-- BEGIN Available records --

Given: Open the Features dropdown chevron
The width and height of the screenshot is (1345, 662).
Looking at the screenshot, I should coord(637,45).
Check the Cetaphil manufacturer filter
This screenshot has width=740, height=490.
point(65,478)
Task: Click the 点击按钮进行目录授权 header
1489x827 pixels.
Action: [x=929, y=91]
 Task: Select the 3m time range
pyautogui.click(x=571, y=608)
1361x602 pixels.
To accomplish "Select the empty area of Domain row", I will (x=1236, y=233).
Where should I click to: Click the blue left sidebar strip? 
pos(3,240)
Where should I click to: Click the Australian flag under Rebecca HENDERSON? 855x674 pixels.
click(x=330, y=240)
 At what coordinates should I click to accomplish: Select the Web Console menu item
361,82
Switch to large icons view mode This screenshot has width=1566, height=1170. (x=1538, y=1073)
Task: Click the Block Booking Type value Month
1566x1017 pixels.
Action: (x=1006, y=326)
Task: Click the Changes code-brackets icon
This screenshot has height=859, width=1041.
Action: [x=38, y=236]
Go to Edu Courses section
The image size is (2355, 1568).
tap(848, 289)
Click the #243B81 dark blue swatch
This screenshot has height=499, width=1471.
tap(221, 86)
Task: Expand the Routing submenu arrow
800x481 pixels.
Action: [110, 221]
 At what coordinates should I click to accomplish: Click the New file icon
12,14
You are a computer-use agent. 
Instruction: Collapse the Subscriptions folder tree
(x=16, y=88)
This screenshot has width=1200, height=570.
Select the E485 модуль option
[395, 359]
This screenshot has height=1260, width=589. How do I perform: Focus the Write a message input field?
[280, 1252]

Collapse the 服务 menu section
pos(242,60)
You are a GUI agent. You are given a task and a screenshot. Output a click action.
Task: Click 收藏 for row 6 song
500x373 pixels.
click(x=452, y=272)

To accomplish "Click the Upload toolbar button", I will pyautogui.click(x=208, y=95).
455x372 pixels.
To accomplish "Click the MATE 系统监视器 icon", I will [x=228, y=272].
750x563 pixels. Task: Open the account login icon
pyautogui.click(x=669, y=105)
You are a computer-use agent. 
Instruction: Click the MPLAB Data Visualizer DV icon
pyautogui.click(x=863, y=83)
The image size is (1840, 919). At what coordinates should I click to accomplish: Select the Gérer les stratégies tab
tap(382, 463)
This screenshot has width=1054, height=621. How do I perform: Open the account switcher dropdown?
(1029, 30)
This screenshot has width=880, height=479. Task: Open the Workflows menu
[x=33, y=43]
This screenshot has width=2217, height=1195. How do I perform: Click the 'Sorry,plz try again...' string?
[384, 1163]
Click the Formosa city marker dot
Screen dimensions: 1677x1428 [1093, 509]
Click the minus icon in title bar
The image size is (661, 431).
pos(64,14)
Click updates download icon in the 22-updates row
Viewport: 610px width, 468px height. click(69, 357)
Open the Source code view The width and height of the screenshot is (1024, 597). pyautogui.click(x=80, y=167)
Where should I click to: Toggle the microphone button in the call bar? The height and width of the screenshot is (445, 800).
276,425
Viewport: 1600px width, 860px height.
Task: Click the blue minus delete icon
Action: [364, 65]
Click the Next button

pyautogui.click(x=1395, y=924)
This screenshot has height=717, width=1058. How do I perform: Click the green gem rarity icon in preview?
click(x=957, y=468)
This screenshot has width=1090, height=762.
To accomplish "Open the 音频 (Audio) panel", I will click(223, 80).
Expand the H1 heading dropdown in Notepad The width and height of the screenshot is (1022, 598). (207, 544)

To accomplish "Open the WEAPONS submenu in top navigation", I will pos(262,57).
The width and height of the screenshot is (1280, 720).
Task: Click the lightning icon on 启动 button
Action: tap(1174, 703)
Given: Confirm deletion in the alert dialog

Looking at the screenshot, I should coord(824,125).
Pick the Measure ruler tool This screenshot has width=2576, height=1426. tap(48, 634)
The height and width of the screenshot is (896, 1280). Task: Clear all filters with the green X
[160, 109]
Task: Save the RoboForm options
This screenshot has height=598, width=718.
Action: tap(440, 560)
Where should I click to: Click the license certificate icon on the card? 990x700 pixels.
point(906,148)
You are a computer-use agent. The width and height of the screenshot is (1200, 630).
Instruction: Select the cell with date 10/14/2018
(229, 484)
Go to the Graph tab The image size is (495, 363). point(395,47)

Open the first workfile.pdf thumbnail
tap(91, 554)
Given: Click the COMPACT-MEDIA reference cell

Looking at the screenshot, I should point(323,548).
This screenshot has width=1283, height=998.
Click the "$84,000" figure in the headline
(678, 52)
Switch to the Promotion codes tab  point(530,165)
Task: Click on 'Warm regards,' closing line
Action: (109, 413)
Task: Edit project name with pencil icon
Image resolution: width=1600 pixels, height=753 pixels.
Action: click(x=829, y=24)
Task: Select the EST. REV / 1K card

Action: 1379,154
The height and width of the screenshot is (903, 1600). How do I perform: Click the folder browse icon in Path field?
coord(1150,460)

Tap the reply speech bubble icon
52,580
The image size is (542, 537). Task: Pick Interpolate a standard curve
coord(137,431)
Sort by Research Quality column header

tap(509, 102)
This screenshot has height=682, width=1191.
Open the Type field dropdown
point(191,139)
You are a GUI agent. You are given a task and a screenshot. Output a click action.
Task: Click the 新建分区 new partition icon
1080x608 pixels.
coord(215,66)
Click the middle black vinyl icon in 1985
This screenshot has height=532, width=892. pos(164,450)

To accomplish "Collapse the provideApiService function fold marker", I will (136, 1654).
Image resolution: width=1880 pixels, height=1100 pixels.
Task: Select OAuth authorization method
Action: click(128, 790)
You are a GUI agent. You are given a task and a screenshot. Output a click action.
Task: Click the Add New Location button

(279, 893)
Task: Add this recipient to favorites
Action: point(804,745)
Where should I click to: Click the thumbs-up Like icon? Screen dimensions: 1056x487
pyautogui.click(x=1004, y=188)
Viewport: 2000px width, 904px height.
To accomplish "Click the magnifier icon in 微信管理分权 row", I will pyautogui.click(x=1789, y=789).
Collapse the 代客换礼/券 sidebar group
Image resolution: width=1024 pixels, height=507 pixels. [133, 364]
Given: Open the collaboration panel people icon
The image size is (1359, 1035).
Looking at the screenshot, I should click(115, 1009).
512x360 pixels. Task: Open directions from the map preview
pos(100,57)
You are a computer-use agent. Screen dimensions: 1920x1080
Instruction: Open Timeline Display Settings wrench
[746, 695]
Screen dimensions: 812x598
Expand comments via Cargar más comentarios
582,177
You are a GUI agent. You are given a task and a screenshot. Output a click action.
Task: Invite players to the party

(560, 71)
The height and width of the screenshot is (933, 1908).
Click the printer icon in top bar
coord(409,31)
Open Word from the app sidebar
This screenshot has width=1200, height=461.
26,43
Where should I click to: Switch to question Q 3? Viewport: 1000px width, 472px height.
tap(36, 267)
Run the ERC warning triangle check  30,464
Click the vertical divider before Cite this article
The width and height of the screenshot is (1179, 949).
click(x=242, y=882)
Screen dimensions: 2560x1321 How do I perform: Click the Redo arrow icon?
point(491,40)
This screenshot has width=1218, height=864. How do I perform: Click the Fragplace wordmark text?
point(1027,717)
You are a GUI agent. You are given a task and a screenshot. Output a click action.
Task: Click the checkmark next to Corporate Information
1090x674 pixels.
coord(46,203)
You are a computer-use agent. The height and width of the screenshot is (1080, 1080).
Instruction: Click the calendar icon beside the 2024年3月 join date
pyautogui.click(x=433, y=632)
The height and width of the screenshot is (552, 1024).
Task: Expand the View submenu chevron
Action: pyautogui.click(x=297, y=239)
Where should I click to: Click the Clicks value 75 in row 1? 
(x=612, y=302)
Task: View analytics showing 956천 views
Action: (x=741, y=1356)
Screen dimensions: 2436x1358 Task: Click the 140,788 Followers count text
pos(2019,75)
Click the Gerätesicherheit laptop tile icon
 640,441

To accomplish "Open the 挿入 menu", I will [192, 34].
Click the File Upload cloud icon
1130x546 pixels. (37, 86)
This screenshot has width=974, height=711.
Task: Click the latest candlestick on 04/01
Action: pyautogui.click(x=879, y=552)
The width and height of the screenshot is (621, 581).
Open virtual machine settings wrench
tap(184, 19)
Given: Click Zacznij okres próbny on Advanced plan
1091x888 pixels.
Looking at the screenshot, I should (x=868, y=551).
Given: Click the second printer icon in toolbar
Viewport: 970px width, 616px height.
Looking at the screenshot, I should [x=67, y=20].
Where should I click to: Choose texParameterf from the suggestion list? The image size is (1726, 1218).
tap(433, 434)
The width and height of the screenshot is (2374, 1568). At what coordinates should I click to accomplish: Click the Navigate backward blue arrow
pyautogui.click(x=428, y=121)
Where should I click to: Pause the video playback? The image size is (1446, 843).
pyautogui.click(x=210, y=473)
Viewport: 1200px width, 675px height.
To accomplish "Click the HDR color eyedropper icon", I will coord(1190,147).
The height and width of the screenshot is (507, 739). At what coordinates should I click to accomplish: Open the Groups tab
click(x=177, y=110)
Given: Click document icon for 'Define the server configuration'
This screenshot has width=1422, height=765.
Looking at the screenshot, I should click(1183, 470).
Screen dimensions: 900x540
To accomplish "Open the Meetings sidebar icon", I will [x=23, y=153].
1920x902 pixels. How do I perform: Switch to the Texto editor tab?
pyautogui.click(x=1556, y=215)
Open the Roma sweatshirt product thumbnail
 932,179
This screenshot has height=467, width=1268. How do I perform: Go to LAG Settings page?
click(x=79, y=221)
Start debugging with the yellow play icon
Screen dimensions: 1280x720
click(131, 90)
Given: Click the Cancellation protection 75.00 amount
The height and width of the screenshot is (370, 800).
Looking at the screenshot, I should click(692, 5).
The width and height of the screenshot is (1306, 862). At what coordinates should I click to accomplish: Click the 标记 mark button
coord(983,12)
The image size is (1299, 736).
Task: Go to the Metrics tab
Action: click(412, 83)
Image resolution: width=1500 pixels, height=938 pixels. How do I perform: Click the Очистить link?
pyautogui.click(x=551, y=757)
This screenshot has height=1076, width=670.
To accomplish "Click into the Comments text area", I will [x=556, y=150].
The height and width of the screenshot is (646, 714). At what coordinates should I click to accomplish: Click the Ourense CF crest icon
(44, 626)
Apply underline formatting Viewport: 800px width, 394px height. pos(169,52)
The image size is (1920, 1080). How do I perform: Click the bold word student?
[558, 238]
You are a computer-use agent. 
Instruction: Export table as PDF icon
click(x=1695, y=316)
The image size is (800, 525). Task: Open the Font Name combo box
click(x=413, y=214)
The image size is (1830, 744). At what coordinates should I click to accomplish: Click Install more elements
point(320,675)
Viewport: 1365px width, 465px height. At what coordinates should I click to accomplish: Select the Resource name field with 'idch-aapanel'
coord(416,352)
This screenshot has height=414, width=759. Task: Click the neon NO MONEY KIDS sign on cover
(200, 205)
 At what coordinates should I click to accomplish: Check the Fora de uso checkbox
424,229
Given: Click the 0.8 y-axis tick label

-- END Available records --

Copy out the lines of the material from its very first line through the line holding "pyautogui.click(x=571, y=608)", inclusive.

Given: Open the Features dropdown chevron
The width and height of the screenshot is (1345, 662).
Looking at the screenshot, I should coord(637,45).
Check the Cetaphil manufacturer filter
This screenshot has width=740, height=490.
point(65,478)
Task: Click the 点击按钮进行目录授权 header
1489x827 pixels.
Action: [x=929, y=91]
 Task: Select the 3m time range
pyautogui.click(x=571, y=608)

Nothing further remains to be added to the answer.